begin Record extracts

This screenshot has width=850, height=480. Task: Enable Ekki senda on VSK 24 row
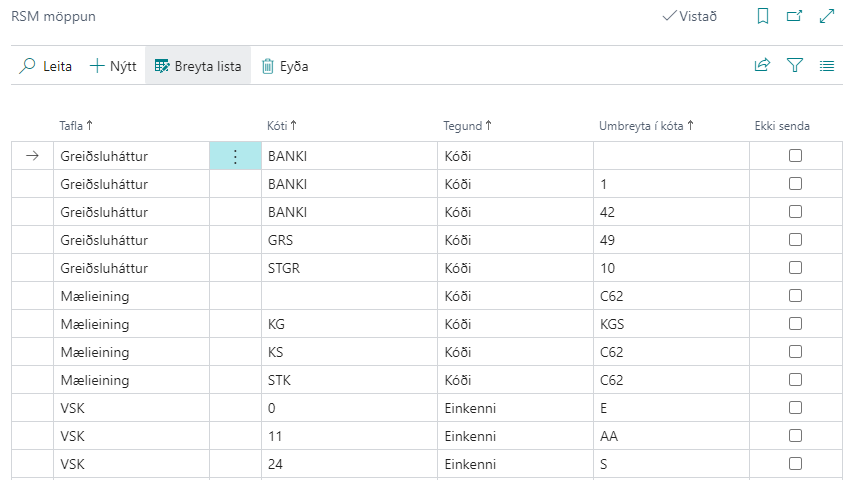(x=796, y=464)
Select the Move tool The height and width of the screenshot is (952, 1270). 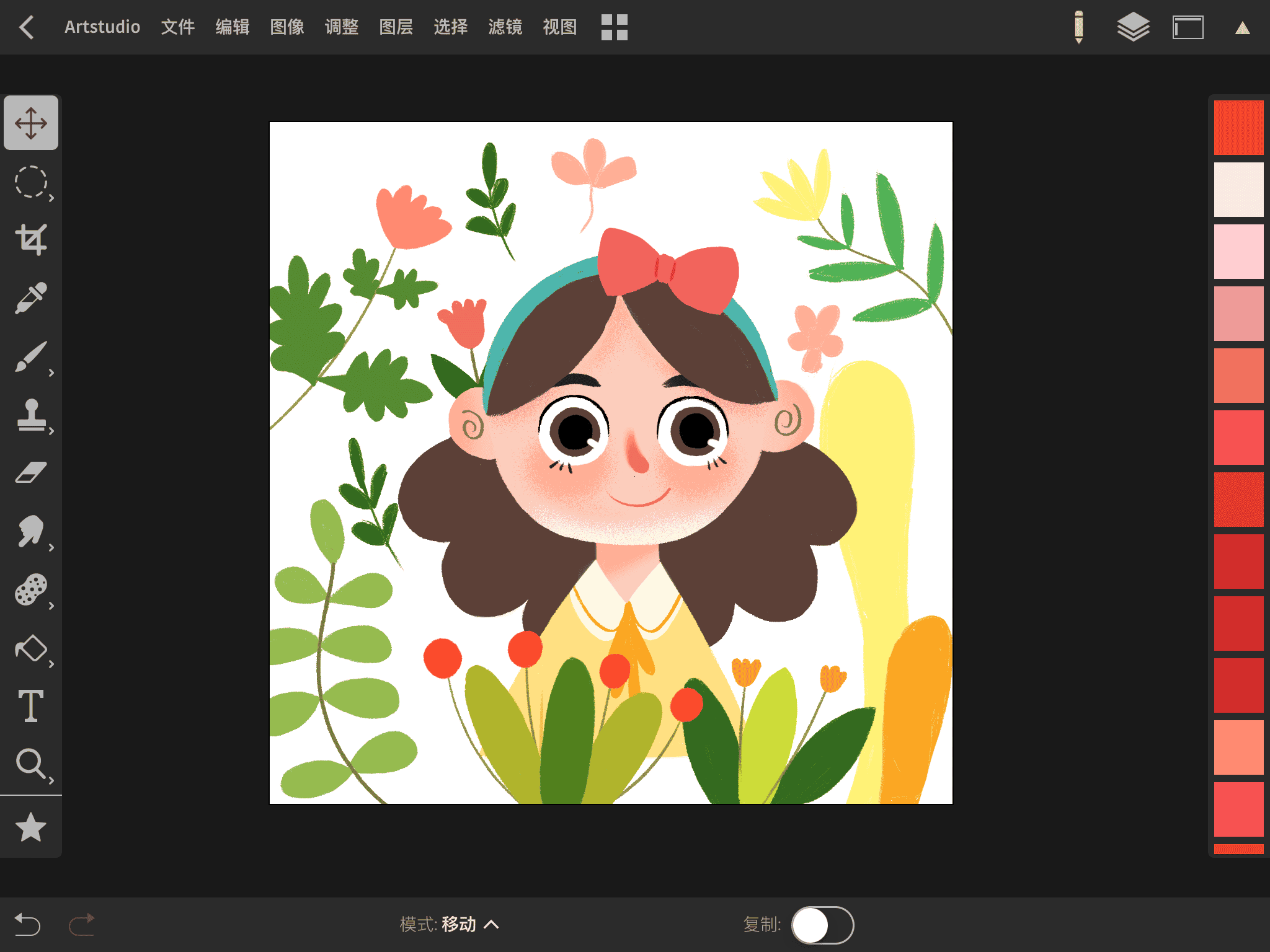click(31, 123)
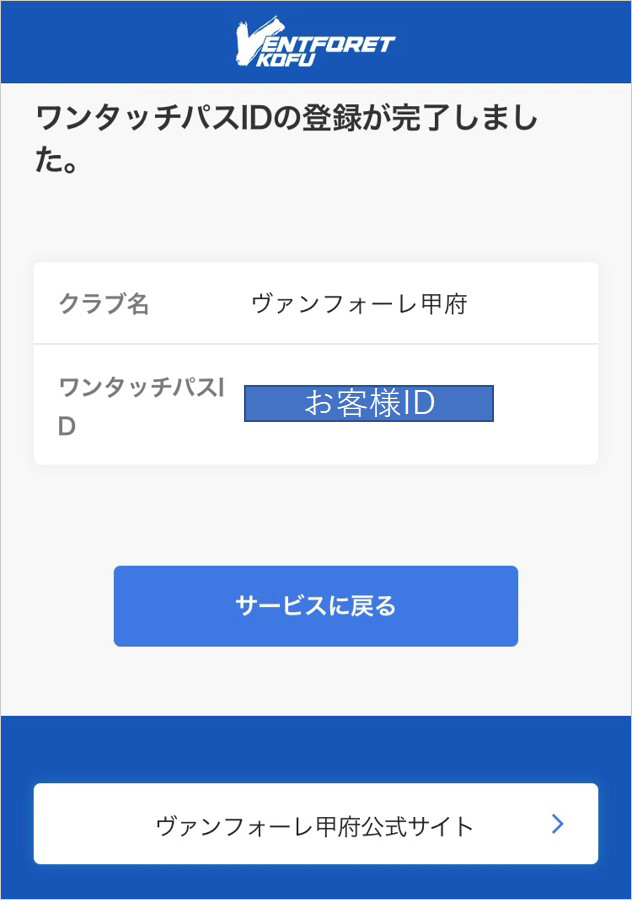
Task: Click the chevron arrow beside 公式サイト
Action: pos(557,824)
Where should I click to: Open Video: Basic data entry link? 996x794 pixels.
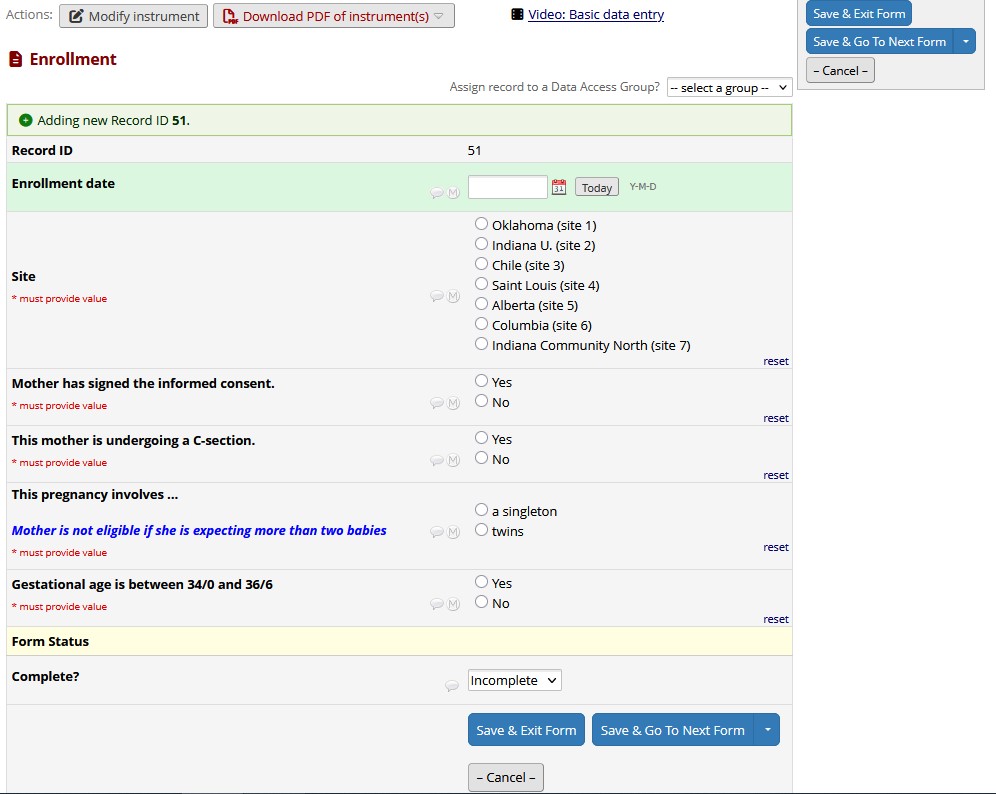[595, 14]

end Record extracts
begin Record extracts

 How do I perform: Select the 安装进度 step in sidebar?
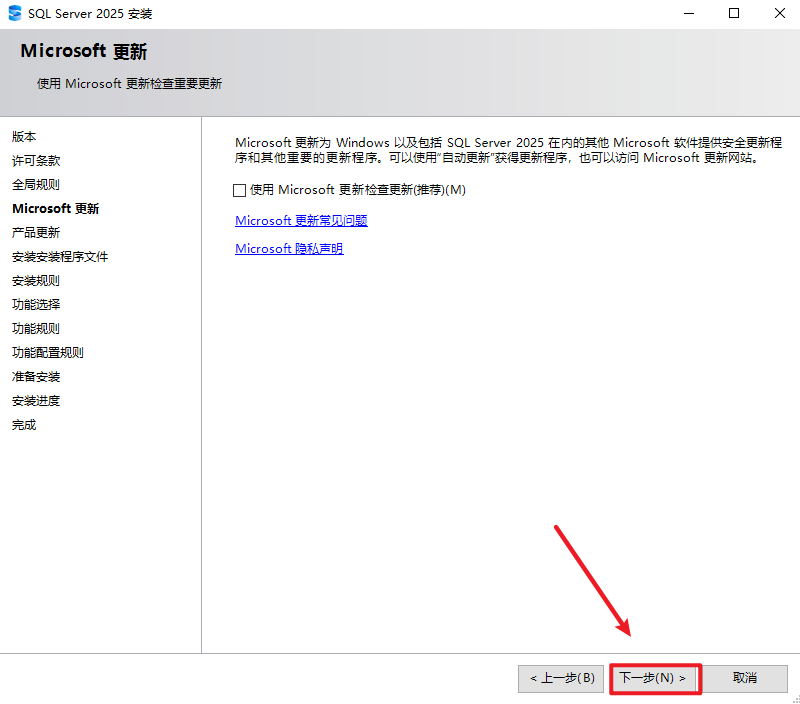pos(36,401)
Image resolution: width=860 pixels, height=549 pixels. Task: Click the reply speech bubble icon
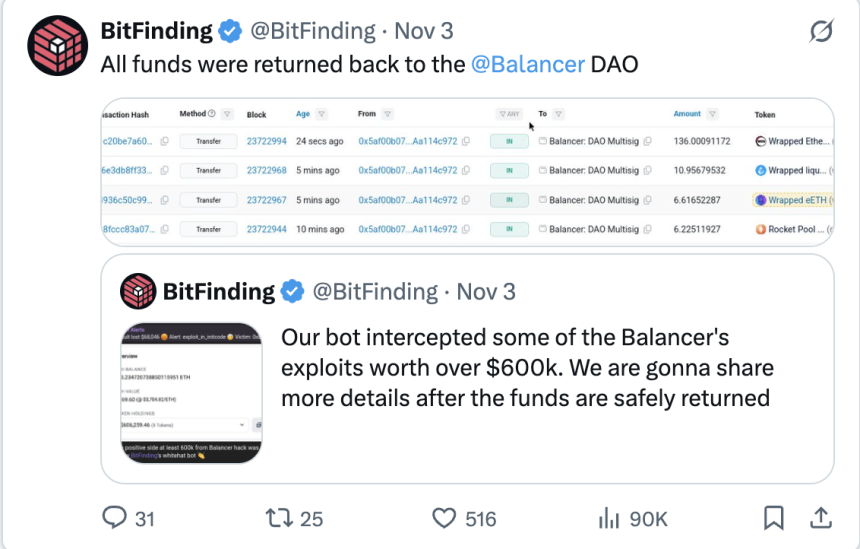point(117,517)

end Record extracts

Starting at the line that has "How do I perform: Select" and stopping after the line that has "point(117,517)", rewrite the material with "sidebar" changed to "side panel" and nothing else altered. Omit the pictures.

__Completed exercise__:
 How do I perform: Select the 安装进度 step in side panel?
pos(36,401)
Image resolution: width=860 pixels, height=549 pixels. Task: Click the reply speech bubble icon
point(117,517)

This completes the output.